THE VALLEY AT THE CENTRE OF THE WORLD

by Malachy Tallack

Pub Date: Nov. 6th, 2018
ISBN: 978-1-78689-230-0
Publisher: Canongate

A tender evocation of a sheltered valley.

In his delicately wrought debut novel, journalist, songwriter, and nonfiction writer Tallack (The Undiscovered Islands:An Archipelago of Myths and Mysteries, Phantoms and Fakes, 2017, etc.) explores the meaning of place, freedom, and community to residents of a remote Scottish island. Like Anne Tyler’s Baltimore or Jane Smiley’s Iowa, Tallack’s Shetland valley, a landscape that he knows intimately, is integral to the lives of his characters, who seek solace and communion there: emotionally wounded Sandy, for one; Alice, a mystery writer grieving after her husband’s sudden death; and Terry, escaping loneliness in alcohol.

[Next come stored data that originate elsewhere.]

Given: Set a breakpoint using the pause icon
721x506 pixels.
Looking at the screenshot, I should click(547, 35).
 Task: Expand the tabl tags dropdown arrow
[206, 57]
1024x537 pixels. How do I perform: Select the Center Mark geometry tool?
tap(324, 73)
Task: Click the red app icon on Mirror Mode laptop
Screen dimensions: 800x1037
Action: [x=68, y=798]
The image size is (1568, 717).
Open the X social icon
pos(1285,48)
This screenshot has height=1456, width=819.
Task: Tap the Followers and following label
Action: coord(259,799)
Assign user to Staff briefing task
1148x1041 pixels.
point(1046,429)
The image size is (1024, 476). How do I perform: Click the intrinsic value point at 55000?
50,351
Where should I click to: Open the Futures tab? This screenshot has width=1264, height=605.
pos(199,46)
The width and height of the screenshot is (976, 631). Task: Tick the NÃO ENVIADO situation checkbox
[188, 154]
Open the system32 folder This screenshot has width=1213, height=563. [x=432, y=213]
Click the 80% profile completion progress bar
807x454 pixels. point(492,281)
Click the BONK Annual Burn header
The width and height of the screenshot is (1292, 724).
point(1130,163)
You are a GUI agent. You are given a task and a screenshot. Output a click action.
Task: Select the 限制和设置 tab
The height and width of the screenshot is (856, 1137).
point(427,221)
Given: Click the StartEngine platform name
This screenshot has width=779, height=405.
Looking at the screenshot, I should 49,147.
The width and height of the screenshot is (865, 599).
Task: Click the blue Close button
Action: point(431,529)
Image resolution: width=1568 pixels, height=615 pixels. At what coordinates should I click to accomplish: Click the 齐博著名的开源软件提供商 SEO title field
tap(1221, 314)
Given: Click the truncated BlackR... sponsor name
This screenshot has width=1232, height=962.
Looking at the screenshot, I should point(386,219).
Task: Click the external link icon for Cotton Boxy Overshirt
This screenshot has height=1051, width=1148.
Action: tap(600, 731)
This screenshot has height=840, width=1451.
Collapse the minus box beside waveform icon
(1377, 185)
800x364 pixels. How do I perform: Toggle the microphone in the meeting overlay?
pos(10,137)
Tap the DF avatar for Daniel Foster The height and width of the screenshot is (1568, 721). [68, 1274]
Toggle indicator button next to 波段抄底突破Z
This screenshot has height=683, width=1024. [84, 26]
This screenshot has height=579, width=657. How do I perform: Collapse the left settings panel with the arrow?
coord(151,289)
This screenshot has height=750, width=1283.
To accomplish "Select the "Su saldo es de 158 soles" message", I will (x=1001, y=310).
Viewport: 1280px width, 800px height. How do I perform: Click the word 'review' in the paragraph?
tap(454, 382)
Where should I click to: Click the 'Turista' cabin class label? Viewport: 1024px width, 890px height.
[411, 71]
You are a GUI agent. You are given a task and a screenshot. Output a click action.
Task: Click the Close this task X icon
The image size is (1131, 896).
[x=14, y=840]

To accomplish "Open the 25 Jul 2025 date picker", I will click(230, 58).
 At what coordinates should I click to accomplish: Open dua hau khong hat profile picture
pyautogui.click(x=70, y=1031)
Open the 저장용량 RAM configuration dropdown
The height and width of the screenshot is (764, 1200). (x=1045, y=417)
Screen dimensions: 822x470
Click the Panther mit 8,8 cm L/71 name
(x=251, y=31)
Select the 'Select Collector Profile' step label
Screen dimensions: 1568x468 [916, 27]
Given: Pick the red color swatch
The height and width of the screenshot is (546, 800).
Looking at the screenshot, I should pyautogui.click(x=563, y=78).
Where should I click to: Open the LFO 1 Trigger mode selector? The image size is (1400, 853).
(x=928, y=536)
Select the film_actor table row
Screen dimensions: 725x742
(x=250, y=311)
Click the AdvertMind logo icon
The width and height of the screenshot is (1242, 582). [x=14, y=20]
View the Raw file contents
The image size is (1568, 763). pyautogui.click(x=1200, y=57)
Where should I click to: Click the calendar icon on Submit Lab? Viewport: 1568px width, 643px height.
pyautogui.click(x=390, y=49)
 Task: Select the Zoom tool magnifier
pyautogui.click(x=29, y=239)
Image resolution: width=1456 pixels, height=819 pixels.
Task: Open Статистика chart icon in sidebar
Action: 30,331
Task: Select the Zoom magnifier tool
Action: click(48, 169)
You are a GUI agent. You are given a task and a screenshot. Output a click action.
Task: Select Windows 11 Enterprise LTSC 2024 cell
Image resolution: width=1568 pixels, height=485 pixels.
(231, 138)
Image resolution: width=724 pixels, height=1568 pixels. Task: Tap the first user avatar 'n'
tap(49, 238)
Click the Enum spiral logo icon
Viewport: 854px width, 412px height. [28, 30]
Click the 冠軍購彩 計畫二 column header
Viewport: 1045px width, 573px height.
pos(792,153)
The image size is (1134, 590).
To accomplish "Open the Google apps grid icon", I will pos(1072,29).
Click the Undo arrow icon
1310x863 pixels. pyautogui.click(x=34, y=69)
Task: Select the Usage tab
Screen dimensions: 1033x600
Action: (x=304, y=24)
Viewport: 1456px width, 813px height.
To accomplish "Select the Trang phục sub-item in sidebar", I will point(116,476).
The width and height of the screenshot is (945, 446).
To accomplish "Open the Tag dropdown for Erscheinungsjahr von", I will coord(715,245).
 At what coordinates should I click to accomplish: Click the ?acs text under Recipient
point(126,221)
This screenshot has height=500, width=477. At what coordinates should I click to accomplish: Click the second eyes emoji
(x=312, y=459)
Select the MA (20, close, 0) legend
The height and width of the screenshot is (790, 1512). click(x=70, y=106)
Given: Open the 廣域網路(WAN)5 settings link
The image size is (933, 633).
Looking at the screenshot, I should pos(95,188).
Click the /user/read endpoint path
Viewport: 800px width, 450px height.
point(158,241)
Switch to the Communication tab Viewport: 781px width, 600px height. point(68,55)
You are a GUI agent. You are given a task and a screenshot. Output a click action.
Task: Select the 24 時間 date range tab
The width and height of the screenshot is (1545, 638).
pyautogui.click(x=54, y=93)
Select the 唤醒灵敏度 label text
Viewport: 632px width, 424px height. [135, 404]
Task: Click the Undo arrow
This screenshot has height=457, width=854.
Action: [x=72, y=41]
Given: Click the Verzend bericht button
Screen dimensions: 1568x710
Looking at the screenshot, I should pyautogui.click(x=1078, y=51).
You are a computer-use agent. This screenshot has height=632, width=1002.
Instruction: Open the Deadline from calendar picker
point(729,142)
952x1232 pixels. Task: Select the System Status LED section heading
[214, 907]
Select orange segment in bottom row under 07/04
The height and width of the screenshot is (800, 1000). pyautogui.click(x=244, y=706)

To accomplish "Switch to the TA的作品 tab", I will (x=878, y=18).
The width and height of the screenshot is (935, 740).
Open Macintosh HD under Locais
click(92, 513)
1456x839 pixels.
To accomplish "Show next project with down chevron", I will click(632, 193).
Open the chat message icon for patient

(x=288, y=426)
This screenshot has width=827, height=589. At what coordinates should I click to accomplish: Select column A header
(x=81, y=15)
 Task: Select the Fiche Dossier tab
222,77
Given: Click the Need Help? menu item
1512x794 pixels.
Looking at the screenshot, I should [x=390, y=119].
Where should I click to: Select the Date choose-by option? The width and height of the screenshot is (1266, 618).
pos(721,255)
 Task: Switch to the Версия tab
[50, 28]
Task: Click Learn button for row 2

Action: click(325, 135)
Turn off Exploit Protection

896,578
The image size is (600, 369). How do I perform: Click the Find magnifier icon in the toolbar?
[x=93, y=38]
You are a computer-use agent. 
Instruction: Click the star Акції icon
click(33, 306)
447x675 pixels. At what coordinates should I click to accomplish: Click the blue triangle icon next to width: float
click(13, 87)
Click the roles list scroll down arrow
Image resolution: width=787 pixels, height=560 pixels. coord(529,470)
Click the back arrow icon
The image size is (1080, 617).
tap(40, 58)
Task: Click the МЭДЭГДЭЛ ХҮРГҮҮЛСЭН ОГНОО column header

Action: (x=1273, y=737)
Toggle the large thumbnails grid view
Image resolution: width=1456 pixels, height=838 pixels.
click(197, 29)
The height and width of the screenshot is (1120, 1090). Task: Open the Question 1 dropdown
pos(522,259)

For Sandy, who lives in one of the island’s larger towns, the valley insulates him “from the fractured world that once had seemed so threatening,” making him feel “absorbed by the place, without being destroyed by it.” He came with his girlfriend, Emma, whose parents are crofters, a way of life her father inherited without question: “both a gift and a choice.” Emma, though, feeling smothered by the valley, has left, suddenly, to make other choices. When her father offers Sandy work and a place to live, the young man decides to stay. Also escaping a fractured world is Alice, who has returned to the island that enchanted her on her honeymoon. Now she plans to write about it, “to contain it in words and in thoughts, to describe the place and to encompass it.” Provisionally titled The Valley at the Centre of the World, the book project, she hopes, will give her a sense of belonging. But learning about hedgehogs, sheep, and hares leaves Alice longing to know more about her elusive, reticent neighbors. After an elderly woman dies, her journals, diaries, and letters are passed on to Alice. But neither the writings nor the woman’s house, which Sandy moves into, reveal Maggie’s inner life. Indeed, Tallack’s gentle, compassionate portrayal of his characters leaves their hearts and minds inviolable: “Sometimes,” one woman remarks to Terry, “things lose their magic when you know how to take them apart.”

A gentle tale of an island buffeted by wild winds and imbued with melancholy.